TASK TO COMPLETE — In the text on cholera and climate change, how many cholera-related deaths did Nigeria record between 2020 and 2024?

++++ EXTRACTED TEXT

Written By: MIBEN REBECCAH SAMUEL
Growing up, I heard many stories about cholera and how it has claimed the lives of countless children, especially in Africa. I always believed cholera was simply a disease of poor sanitation—something that affected only the most marginalized communities and posed little threat to the wider population. Recently, however, I have come to understand that climate change also plays a significant role in cholera outbreaks.

In many African countries, the arrival of rain is meant to bring relief from heat, drought, and hunger. Yet, increasingly, these rains are followed by something far more deadly: outbreaks of cholera. As global temperatures rise, rainfall patterns shift, and floods become more frequent, cholera is emerging as a climate-sensitive disease.
Climate change is altering the environmental conditions that allow Vibrio cholerae—the bacterium responsible for cholera—to thrive, spread, and kill. Cholera remains one of the most persistent public health threats in Africa. Between 2020 and 2024, Nigeria recorded 4,778 cholera-related deaths. From January 2022 to July 2024, there were 399,508 reported cholera cases across the African region. In 2024 alone, the World Health Organization (WHO) recorded over 560,000 cholera cases worldwide and 6,028 deaths.
What is most disturbing is not only the number of cases, but when and where they occur.
Outbreaks often peak during the rainy season, particularly after episodes of intense rainfall and flooding. Climate change increases rainfall variability and the frequency of extreme weather events, creating ideal conditions for cholera transmission. While climate change is not introducing cholera to new regions, it is amplifying its intensity and prolonging its seasonal window.

++++++++
++++ DATASET

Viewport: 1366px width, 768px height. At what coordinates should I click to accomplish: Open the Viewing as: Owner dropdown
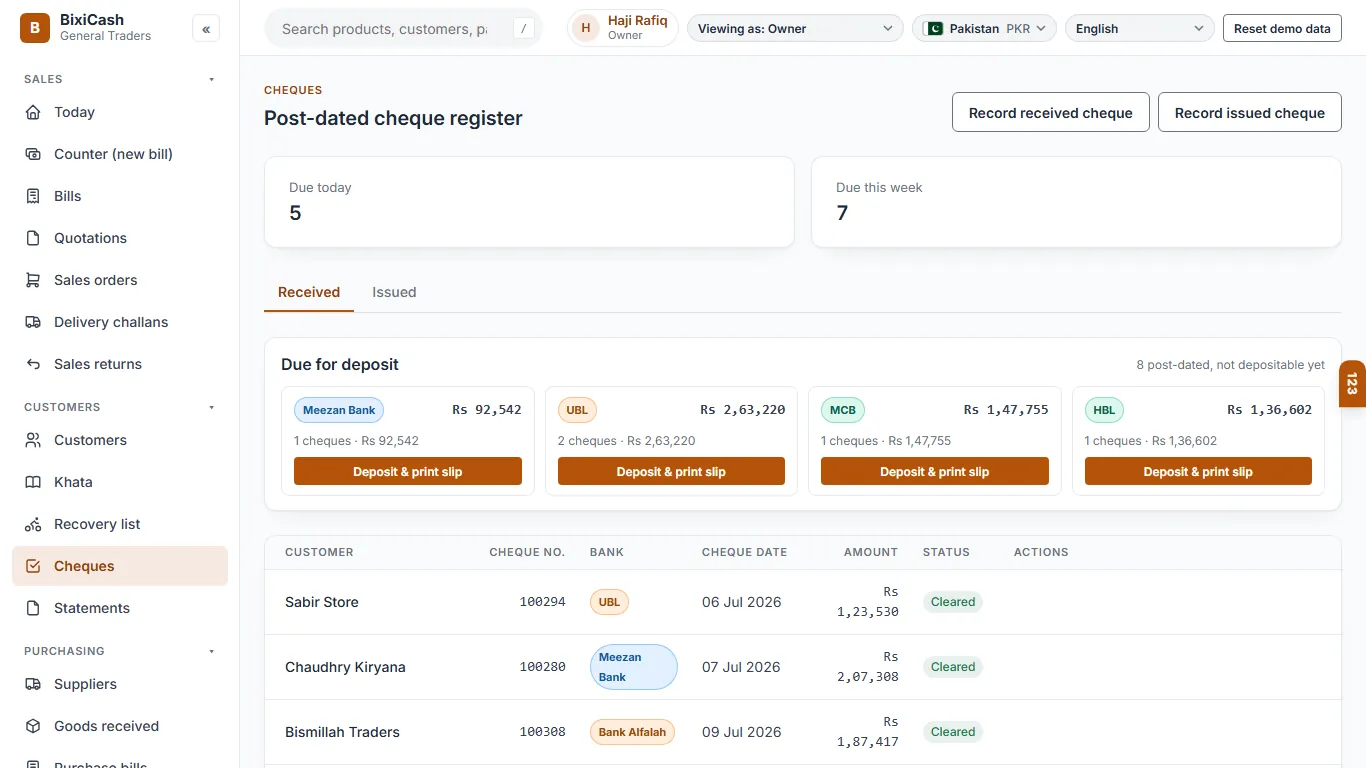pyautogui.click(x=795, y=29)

++++++++
++++ DATASET

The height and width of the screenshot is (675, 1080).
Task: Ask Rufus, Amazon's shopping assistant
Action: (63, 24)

++++++++
++++ DATASET

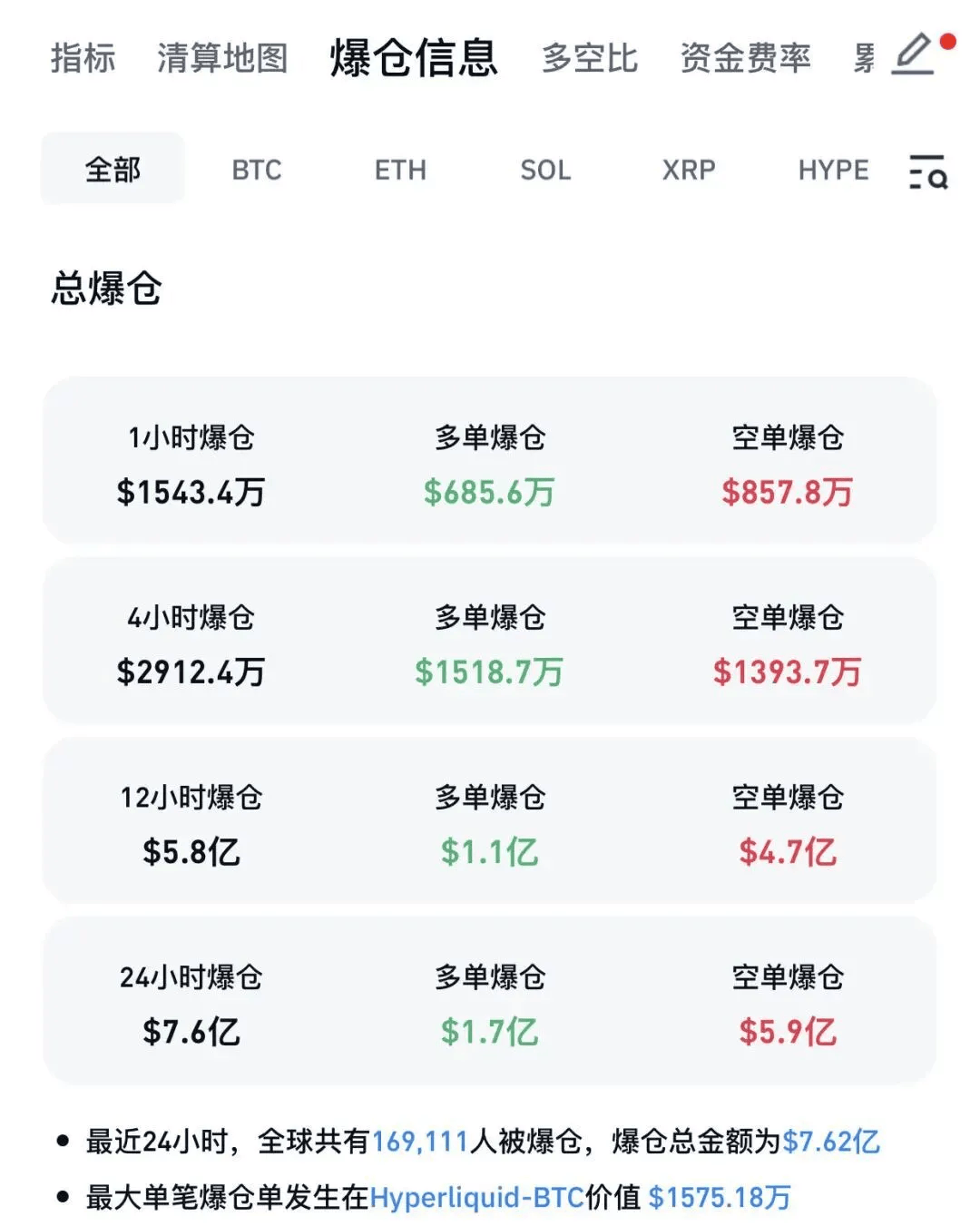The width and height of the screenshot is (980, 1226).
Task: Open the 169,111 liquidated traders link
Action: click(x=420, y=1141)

++++++++

RESPONSE TO THIS EXERCISE — 4,778